Governance
Context: Recently , the Union Finance Minister announced that the Centre will not consider the demands for “special category status “ for any states
About Special Category Status :
- It is a classification given by the Centre to assist development of states that face geographical and socio-economic disadvantages.
- Under this, the Central government extends financial assistance to states that are at a comparative disadvantage against others.
- There is no provision of SCS in the Constitution of India.
- The concept emerged in 1969 with the approval of the Gadgil formula in the Fifth Finance Commission in 1969.
The parameters required for Special Category Status:
- Must be economically backward with poor infrastructure.
- The states must be located in hilly and challenging terrain.
- They should have low population density and significant tribal population.
- Should be strategically situated along the borders of neighboring countries.
- First SCS was accorded in 1969 to Jammu and Kashmir, Assam and Nagaland.
- The 14th Finance Commission has done away with the ‘special category status’ for states, except for the North-eastern and three hill states.
- Presently, eleven states have the Special Category Status in the country including Assam, Nagaland, Himachal Pradesh, Manipur, Meghalaya, Sikkim, Tripura, Arunachal Pradesh, Mizoram, Uttarakhand, and Telangana.
Benefits to States with SCS:
- The Centre pays 90% of the funds required in a centrally-sponsored scheme to special category status states as against 60% or 75% in case of other states, while the remaining funds are provided by the state governments.
- Preferential treatment in getting central funds.
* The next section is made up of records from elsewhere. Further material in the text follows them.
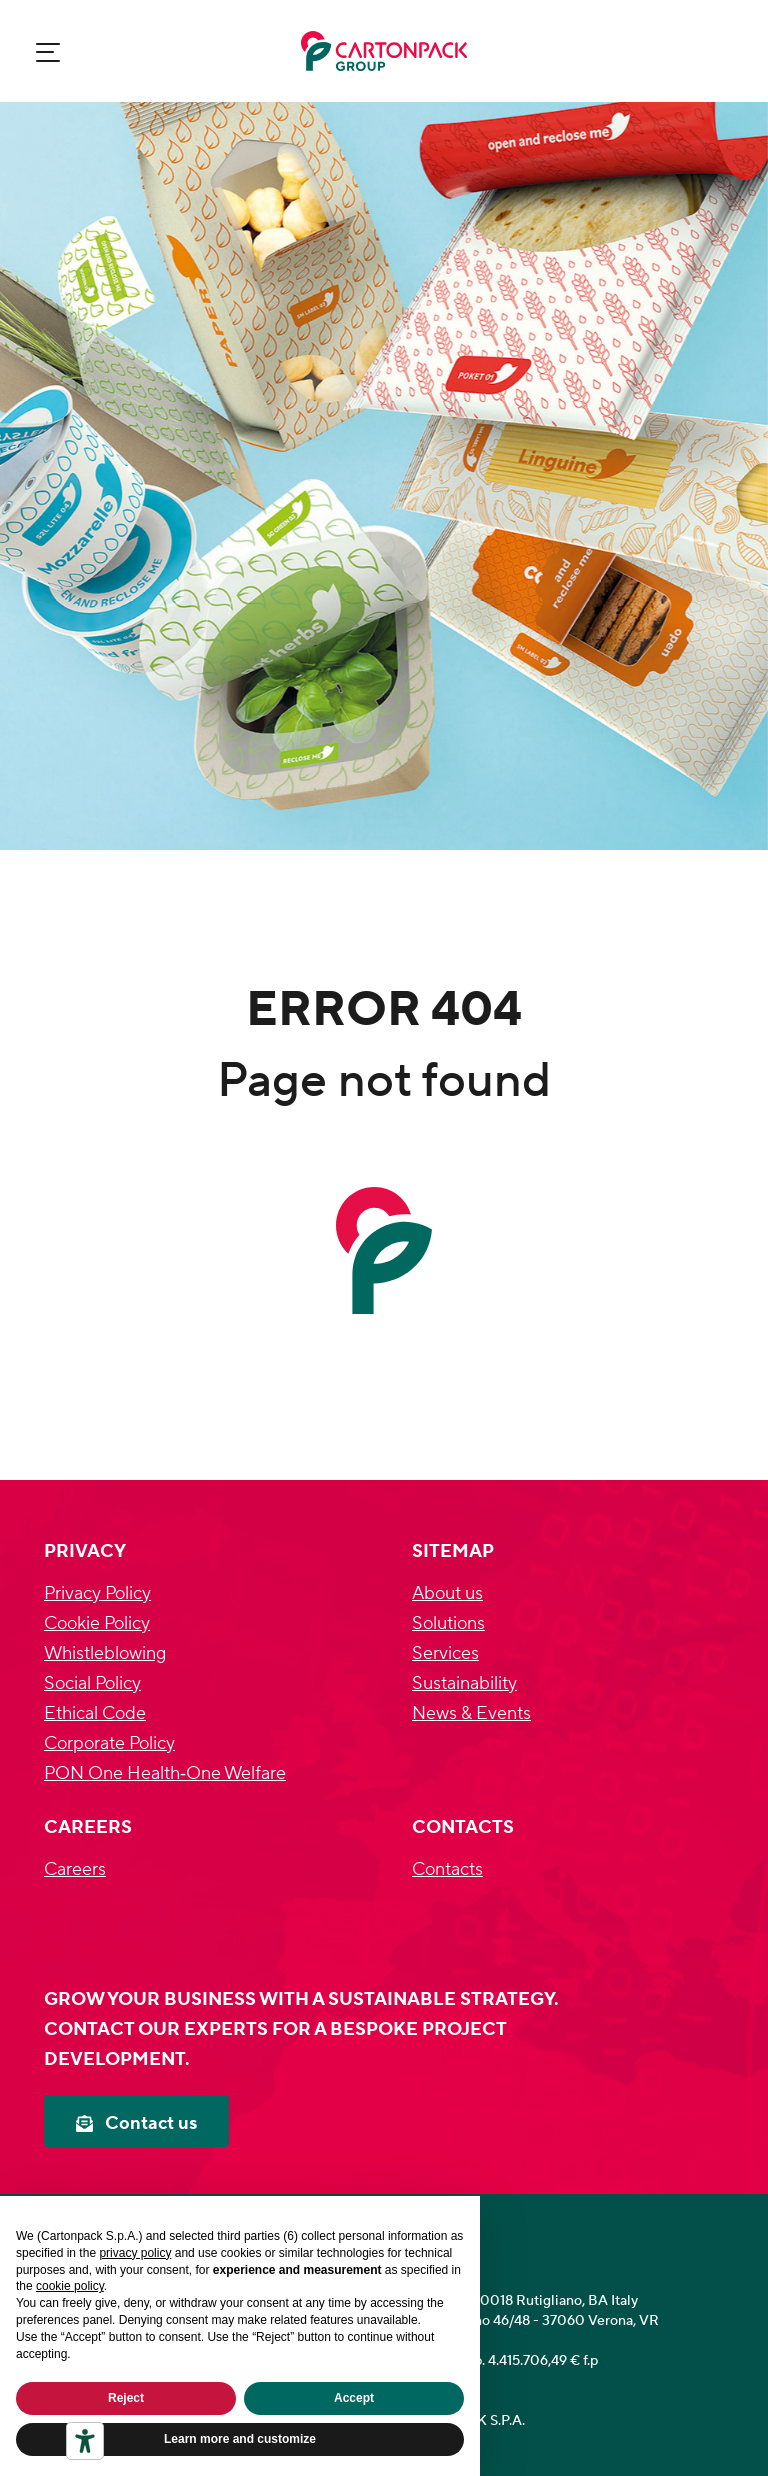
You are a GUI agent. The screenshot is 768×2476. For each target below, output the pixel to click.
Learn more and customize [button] (240, 2439)
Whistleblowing (105, 1653)
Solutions (448, 1623)
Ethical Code (95, 1713)
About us (447, 1593)
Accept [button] (354, 2398)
- 30 percent of the Centre’s gross budget also goes to special category states.
- Unspent money does not lapse and is carried forward.
- Significant concessions are provided to these states in excise and customs duties, income tax and corporate tax.
- These states can avail the benefit of debt-swapping and debt relief schemes.
SOURCE: THE TIMES OF INDIA
Previous Year Questions
Q.1) With reference to India’s Five-Year Plans, which of the following statements is/are correct? (2019)
- From the Second Five-Year Plan, there was a determined thrust towards substitution of basic and capital good industries.
- The Fourth Five-Year Plan adopted the objective of correcting the earlier trend of increased concentration of wealth and economic power.
- In the Fifth Five-Year Plan, for the first time, the financial sector was included as an integral part of the Plan.
Select the correct answer using the code given below.
- 1 and 2 only
- 2 only
- 3 only
- 1, 2 and 3
Q.2) The main objective of the 12th Five-Year Plan is (2014)
- inclusive growth and poverty reductions
- inclusive and sustainable growth
- sustainable and inclusive growth to reduce unemployment
- faster, sustainable and more inclusive growth.